|Fig. 1: A fast-breeder reactor at the Kalpakkam Nuclear Complex in India (Source: Wikimedia Commons)|
Thorium has been a part of the research agenda since the start of major nuclear energy research, but uranium is still the dominant nuclear power reactor despite billions spent on thorium research and development. The initial enthusiasm surrounding thorium's potential as an energy source has been tempered by a variety of setbacks and challenges in the last half a century. Still, optimism remains for thorium, especially since its a cheaper and supposedly safer form of nuclear power that produces less nuclear waste. 
In the early days of U.S. nuclear energy research, researchers discovered thorium's potential for energy, finding that Th-232 absorbed neutrons and could convert to U-233, which is the fissile fuel.  This process of fissile fuel production from non-fissile fuel is called breeding.  In the years afterward, the United States Atomic Energy Commission invested billions into thorium fuel research.  Thorium is 3 to 4 times as abundant as uranium in Earth's crust, and researchers thought then that the more abundant thorium could mitigate the exhaustion of uranium supplies in the future. 
In the 1960s, the United States built a thorium-based molten salt breeder reactor at the Oak Ridge National Laboratory and developed thorium-fueled nuclear power projects.  In addition, the Shippingport Atomic Power Station reached criticality in 1957 and was a thermal breeder reactor, eventually transmuting thorium to U-233 as part of its fuel cycle.  A breeder ratio refers to the ratio of new fissile material in spent fuel to fissile material consumed from the fresh fuel.
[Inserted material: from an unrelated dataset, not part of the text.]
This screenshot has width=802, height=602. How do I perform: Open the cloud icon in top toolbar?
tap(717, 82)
The Shippingport breeding ratio attained 1.01, meaning that the reactor just produced as much fissile material as it uses.  However, after 10 years passed and billions invested, the U.S. Atomic Energy Commission abandoned thorium research, with uranium-fueled nuclear power becoming the standard.  In the 1980s, commercial thorium ventures failed, such as the Indian Point Unit I water reactor near New York City, because of the vast financial costs and fuel and equipment failures.  By the 1990s, the US nuclear power industry had abandoned thorium, partly because thorium's breeding ratio was thought insufficient to produce enough fuel for commercial industries. 
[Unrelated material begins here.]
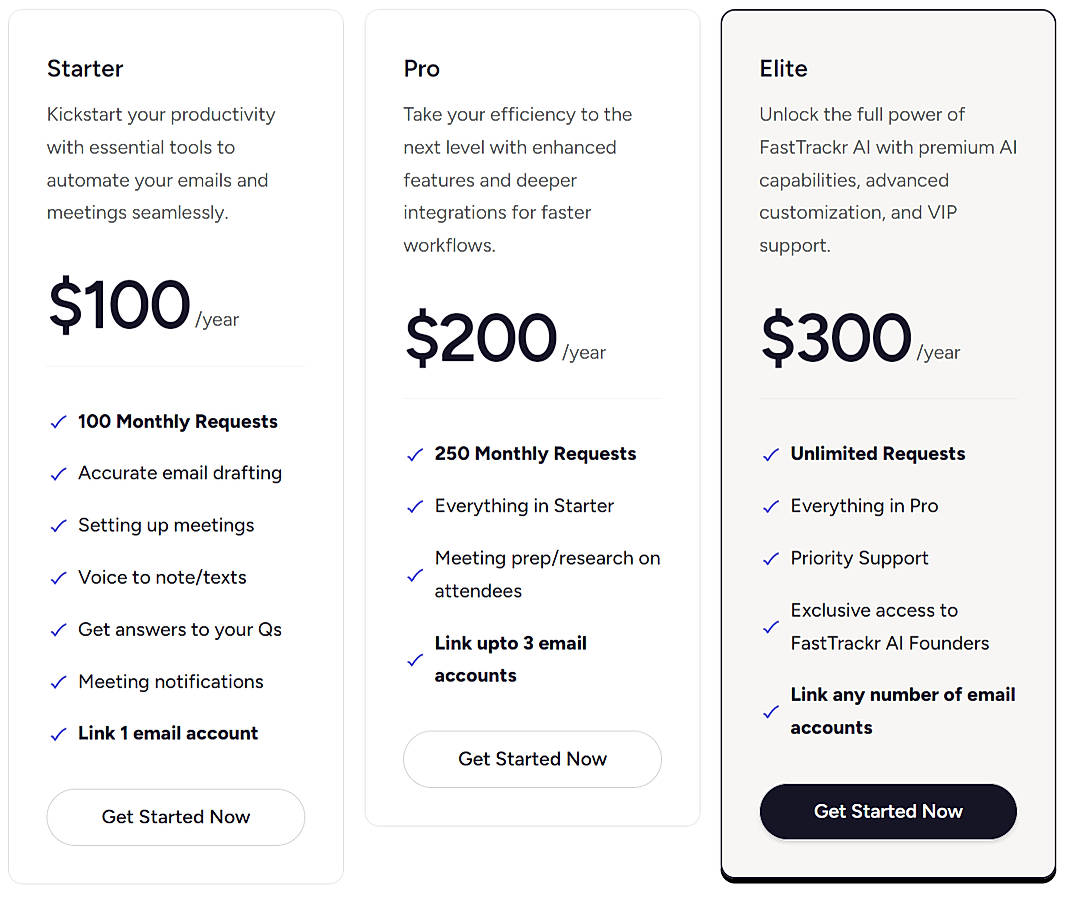Select the Elite plan heading
Viewport: 1070px width, 906px height.
783,69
Considerable research has been conducted to investigate the feasibility of thorium, often concluding that current economics favor the uranium fuel cycle.  However, thorium continues to attract much attention, especially since research into this route may allow countries like India, with 61,000 tons in uranium reserves compared to 225,000 tons of thorium reserves, to achieve more energy independence.  Indeed, since the 1980s, India has been developing a prototype fast breeder reactor at Kalpakkam with rods of thorium.  With the neutrons that sustain the atomic chain reaction prevented from thermalizing and reaching higher velocities, these fast breeder reactors are designed to maximize atomic fuel and reach higher breeding ratios, generating more fissile material than they consume and extracting up to 70% more energy than traditional reactors.  Indeed, by 2012 the Kalpakkam fast reactor prototype had reached a breeding ratio of 1.05, higher than the Shippingport breeding ratio.  After years of development, India's Department of Atomic Energy is now reportedly ready to commission this reactor.  A picture of a fast-breeder reactor at Kalpakkam is shown in Fig. 1.
In addition, researchers at the Nuclear Research and Consulting Group, a Dutch nuclear research institute, built a molten salt reactor powered by thorium.  In molten salt reactor designs, the fuel is a liquid that contains isotopes involved in the fission chain reaction and a salt, like molten fluoride.  Thorium is particularly well-suited for this design, proponents argue, because its fluid can achieve stability at higher temperatures than uranium.  However, challenges remain. The testing, analysis, and licensing for thorium fuel will be expensive, necessitating broad support from government.  Uranium is still cheap and abundant, so economic incentives for thorium research are lacking.  Thus, it still remains to be seen whether this effort will result in a breakthrough in a historically challenging field.